Background Maladaptation of the HPA (hypothalamic-pituitary-adrenal) axis plays an important role in depression-like behaviour, but the specific molecular mechanisms are unknown. Here, we determined the roles of CRHR1 (corticotrophin releasing hormone receptor 1) and nectin3 in LPS (lipopolysaccharide)-induced depression-like behaviour in mice. Methods C57BL/6 male mice were intraperitoneally injected with LPS (0.83 g/kg), and the open field, novelty-suppressed feeding, forced swimming, and tail suspension tests were performed after intraperitoneal injections of saline or antalarmin (20 mg/kg). The hippocampal mRNA levels of CRHR1 and nectin3 were determined by quantitative reverse transcription-PCR. The hippocampal protein levels of CRHR1, nectin3, and calbindin were measured by western blotting.
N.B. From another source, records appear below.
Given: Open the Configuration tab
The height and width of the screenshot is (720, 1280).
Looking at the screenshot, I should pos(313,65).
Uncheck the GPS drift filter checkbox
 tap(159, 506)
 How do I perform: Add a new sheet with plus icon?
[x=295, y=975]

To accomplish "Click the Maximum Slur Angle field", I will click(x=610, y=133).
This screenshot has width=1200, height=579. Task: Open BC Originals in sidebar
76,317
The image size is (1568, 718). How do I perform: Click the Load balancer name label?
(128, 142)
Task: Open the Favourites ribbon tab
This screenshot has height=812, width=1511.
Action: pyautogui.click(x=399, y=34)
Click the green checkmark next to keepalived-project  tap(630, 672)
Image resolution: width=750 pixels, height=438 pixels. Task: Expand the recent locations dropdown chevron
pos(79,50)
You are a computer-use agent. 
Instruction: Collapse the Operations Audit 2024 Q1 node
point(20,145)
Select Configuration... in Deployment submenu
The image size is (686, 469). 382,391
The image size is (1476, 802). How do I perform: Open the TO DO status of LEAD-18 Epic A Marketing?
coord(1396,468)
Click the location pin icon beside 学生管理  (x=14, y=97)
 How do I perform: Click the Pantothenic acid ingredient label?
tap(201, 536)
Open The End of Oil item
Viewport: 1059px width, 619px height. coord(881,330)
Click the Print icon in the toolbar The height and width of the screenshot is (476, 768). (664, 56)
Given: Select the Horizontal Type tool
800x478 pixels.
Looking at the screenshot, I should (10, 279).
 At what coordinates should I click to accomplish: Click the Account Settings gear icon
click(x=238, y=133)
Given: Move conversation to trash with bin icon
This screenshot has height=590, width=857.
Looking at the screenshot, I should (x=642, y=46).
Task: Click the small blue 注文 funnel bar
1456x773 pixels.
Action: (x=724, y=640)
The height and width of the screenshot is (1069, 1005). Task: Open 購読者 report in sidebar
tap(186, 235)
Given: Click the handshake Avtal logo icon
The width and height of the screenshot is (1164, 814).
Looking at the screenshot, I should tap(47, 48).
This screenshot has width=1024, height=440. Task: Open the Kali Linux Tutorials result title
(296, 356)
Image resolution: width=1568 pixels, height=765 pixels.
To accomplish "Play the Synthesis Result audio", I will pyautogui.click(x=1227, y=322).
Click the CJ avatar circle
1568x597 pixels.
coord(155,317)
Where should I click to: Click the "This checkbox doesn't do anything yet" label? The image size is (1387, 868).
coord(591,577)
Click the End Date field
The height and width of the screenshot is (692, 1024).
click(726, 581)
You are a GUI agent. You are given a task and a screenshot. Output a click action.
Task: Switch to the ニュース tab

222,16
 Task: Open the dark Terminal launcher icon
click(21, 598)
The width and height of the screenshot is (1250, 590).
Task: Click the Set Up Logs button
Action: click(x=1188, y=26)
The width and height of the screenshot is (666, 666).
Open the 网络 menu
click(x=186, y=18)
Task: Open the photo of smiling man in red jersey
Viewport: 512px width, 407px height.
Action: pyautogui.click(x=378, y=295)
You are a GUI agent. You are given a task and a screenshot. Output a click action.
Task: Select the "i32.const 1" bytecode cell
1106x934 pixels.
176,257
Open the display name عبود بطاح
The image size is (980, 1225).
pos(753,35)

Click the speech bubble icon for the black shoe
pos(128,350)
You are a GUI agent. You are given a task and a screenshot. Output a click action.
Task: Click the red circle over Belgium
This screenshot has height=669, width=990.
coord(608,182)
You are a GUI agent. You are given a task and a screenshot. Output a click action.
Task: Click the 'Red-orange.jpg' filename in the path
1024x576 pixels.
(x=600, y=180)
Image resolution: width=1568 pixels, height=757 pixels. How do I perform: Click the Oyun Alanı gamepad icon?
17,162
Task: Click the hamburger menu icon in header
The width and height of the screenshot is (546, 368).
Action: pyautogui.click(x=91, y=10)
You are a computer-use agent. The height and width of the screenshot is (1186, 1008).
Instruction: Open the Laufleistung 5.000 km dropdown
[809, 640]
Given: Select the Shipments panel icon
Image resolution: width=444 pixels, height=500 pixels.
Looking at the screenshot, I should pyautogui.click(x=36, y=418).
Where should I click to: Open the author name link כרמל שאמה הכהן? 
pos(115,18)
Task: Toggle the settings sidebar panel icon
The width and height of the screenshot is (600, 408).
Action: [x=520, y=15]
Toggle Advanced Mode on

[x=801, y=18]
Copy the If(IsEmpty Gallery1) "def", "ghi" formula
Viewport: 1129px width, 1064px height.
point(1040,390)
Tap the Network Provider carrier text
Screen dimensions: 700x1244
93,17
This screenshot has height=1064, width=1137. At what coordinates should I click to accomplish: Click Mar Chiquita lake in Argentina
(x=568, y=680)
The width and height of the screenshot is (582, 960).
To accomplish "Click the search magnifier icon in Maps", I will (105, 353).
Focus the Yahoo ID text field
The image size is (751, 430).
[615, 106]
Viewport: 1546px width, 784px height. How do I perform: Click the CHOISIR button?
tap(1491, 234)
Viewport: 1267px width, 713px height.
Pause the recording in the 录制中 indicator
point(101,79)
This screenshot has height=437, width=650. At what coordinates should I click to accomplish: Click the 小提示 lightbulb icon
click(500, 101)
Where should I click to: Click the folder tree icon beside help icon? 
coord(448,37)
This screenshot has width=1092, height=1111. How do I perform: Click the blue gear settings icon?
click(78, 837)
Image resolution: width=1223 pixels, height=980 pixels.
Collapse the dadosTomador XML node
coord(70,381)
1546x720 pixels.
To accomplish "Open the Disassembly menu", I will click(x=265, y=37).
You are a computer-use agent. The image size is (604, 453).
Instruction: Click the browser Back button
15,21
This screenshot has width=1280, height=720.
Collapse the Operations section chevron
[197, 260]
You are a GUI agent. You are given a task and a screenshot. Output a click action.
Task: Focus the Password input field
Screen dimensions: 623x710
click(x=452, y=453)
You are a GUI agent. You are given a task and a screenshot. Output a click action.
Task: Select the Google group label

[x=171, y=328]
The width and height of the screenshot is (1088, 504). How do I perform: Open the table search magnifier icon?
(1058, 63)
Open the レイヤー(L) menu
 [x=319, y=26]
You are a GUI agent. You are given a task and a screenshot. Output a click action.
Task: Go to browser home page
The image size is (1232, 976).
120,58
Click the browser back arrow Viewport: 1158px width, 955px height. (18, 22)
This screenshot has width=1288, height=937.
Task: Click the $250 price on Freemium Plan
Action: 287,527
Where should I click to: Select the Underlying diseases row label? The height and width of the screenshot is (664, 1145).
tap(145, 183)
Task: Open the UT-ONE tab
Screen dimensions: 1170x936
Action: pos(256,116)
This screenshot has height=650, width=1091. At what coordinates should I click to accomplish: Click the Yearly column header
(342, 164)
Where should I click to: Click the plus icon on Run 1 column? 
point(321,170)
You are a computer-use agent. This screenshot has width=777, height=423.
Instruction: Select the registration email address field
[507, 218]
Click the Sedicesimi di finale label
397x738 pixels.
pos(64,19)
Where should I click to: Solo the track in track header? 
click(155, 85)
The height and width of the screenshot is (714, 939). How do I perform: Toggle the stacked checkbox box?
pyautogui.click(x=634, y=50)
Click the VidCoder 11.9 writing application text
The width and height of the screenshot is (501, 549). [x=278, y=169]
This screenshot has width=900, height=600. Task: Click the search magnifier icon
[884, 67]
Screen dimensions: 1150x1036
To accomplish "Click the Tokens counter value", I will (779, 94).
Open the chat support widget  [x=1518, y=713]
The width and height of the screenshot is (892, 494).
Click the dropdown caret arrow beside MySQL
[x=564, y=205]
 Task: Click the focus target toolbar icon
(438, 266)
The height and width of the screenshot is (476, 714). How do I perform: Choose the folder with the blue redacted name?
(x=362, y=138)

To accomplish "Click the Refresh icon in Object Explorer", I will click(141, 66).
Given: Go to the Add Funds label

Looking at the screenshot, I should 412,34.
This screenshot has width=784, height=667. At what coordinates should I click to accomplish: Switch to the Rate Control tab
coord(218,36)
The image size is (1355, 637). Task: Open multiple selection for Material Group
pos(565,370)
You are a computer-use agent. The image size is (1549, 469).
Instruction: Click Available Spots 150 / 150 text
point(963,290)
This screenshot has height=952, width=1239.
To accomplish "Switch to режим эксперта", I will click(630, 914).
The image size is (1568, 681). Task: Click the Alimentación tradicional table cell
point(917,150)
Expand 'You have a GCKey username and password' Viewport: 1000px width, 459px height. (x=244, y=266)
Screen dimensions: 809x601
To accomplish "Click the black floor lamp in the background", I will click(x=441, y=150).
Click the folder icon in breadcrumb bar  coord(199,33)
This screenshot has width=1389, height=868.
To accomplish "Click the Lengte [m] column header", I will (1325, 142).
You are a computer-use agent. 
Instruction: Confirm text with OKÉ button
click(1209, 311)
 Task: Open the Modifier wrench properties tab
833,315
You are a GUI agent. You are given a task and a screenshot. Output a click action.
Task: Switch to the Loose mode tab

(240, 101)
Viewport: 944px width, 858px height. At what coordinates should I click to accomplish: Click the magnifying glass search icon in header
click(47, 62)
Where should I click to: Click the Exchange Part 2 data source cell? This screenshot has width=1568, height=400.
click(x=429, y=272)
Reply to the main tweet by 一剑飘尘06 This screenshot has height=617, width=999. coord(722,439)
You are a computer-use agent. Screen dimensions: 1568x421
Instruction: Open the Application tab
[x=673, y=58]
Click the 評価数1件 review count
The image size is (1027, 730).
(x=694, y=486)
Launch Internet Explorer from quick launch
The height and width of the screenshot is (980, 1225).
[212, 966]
The CORT (corticosterone) levels in the blood were measured by ELISA kits. Results Antalarmin alleviated LPS-induced depression-like behaviour in male mice. Furthermore, antalarmin significantly inhibited changes in CRHR1, nectin3 and calbindin levels in the hippocampus and reduced the increase in CORT levels in LPS-treated mice. Conclusion CRHR1antagonist showed antidepressant effects in LPS-induced depressive mice, and CRHR1/nectin3 signalling may play a crucial role in this process.

Automated summary

We investigated the role of CRHR1 and nectin3 in LPS-induced depression-like behavior in mice. The results showed that the CRHR1 antagonist alleviated LPS-induced depressive behavior and inhibited the changes in CRHR1, nectin3, and calbindin levels in the hippocampus. Furthermore, it reduced the increase in CORT levels in LPS-treated mice.